Source records:

-- -- --

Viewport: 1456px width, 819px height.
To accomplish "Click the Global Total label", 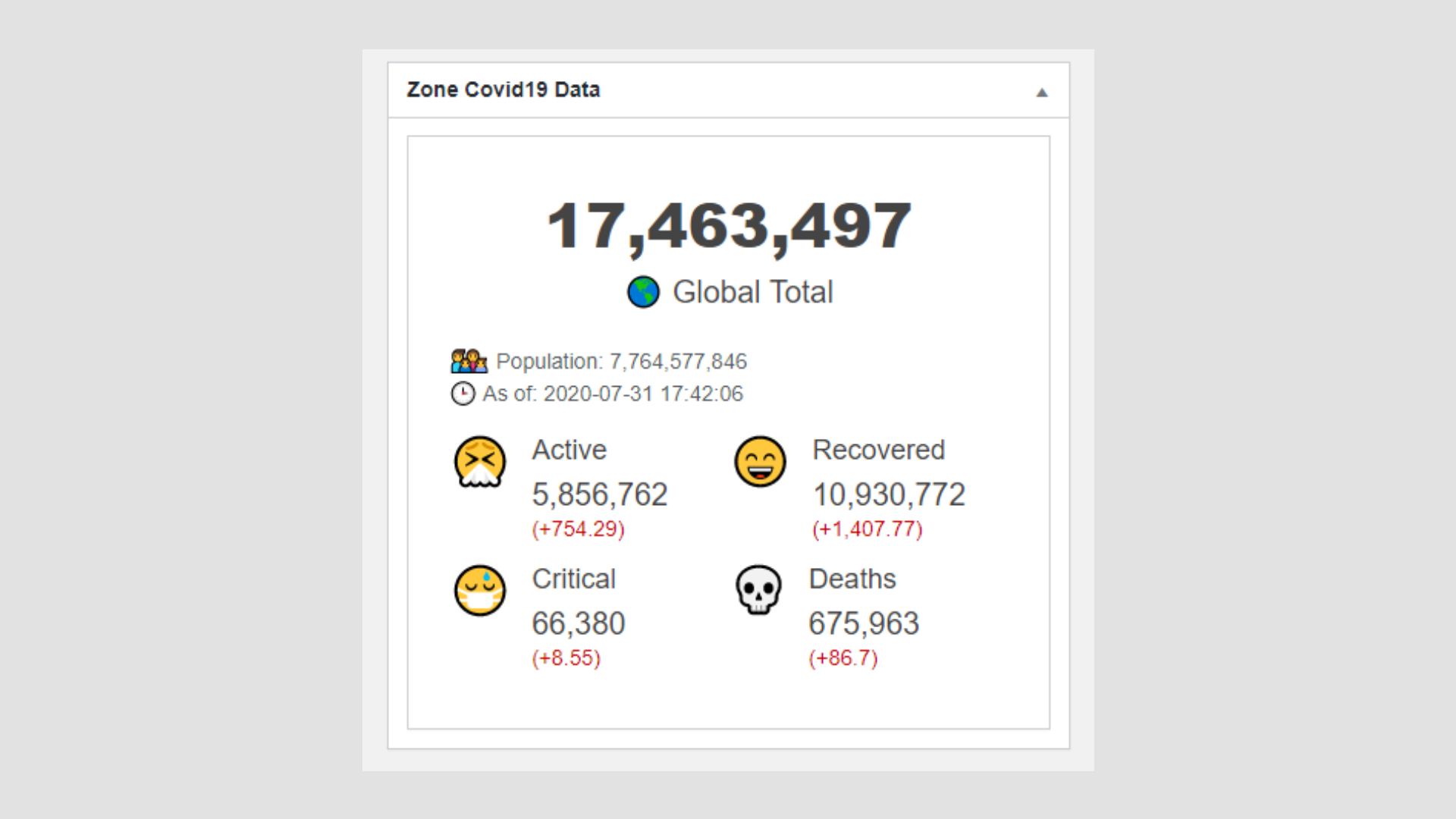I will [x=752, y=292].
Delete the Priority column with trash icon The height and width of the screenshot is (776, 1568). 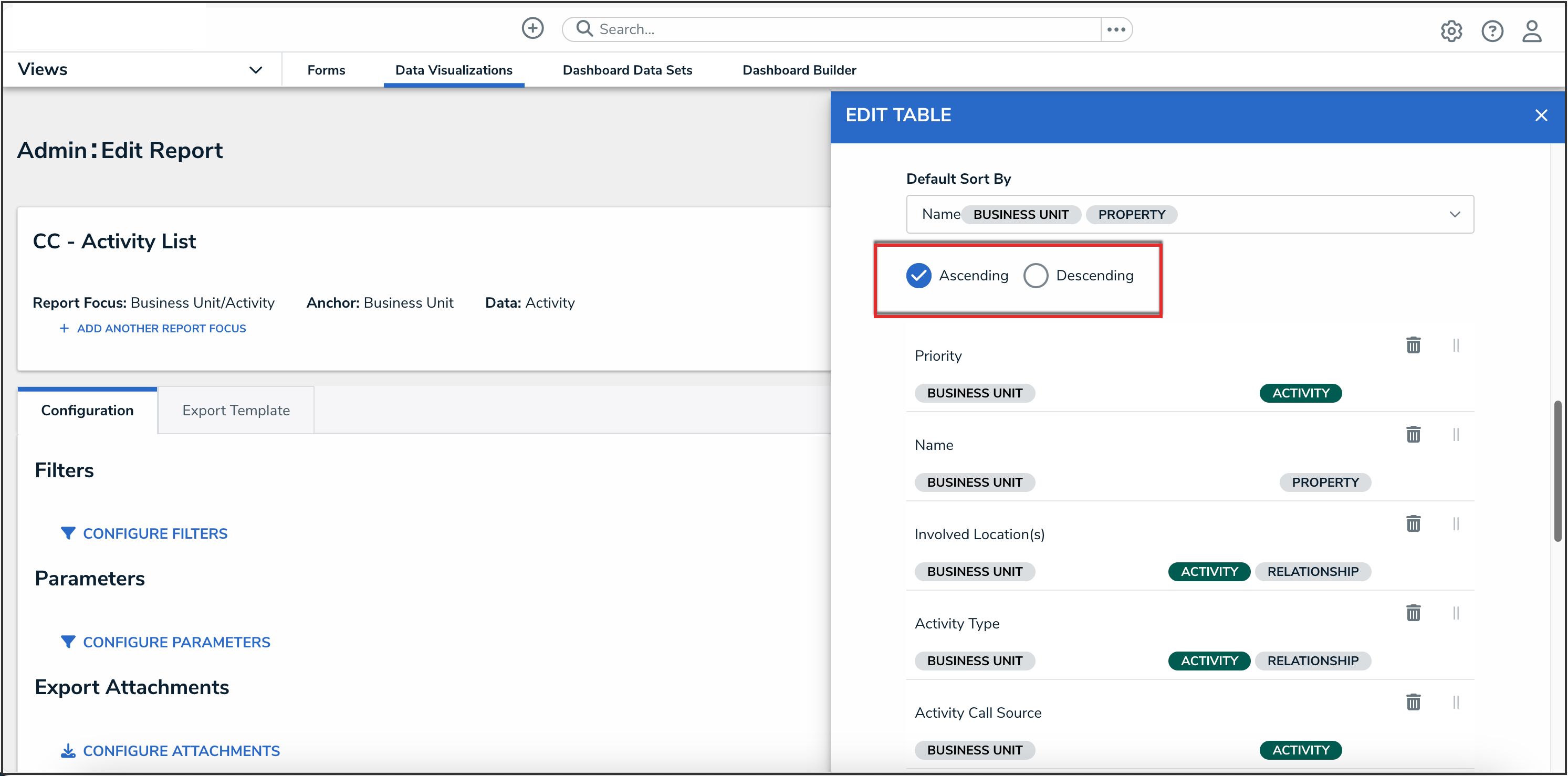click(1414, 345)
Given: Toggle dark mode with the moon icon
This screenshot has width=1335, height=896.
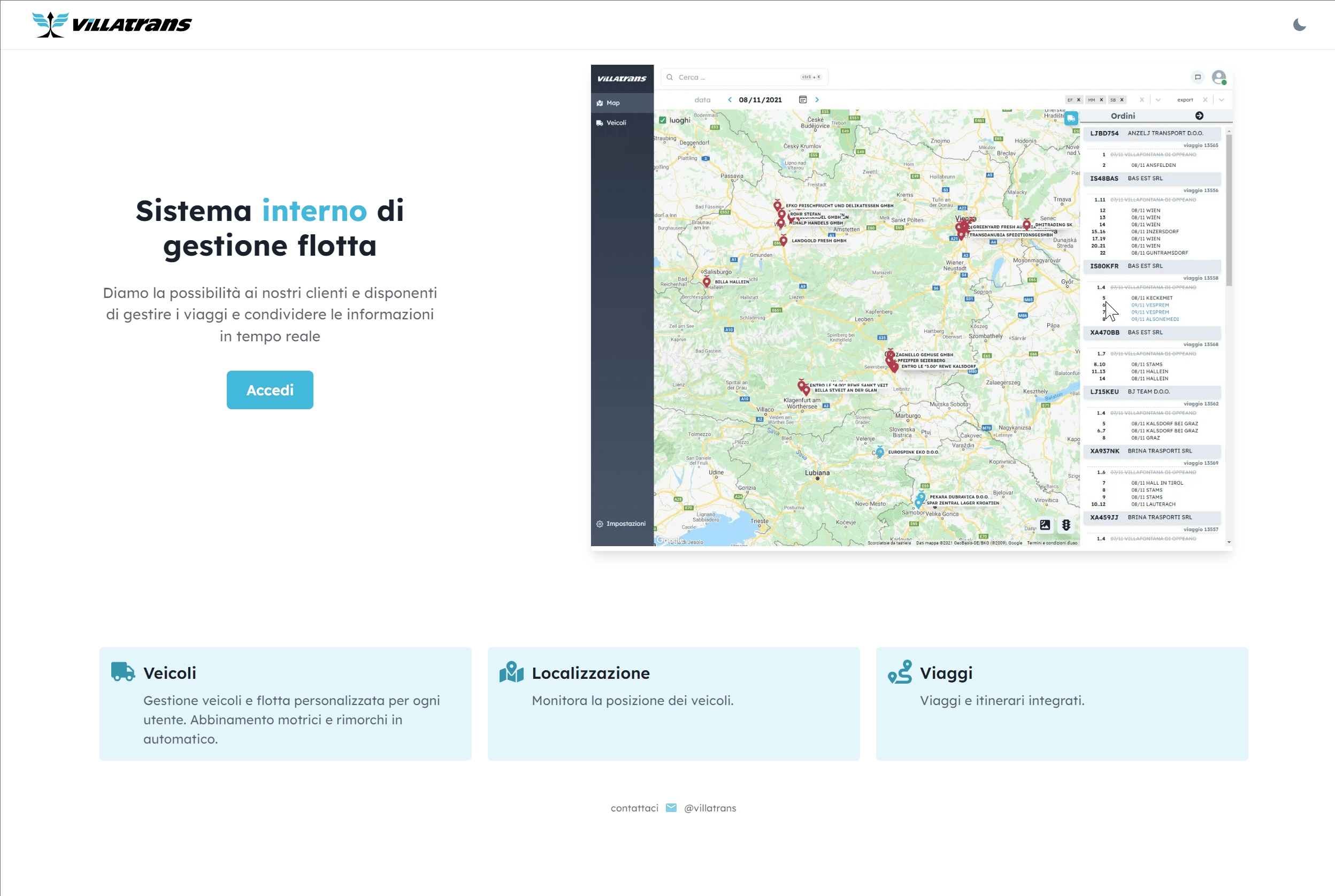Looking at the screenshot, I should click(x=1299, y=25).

-- -- --

▶ **PROBLEM DESCRIPTION**: Your copy should run from the line that has "Given: Toggle dark mode with the moon icon" through the last line above, exactly, with both ends in and pictures out.

▶ **EXERCISE SOLUTION**:
Given: Toggle dark mode with the moon icon
This screenshot has width=1335, height=896.
Looking at the screenshot, I should click(x=1299, y=25).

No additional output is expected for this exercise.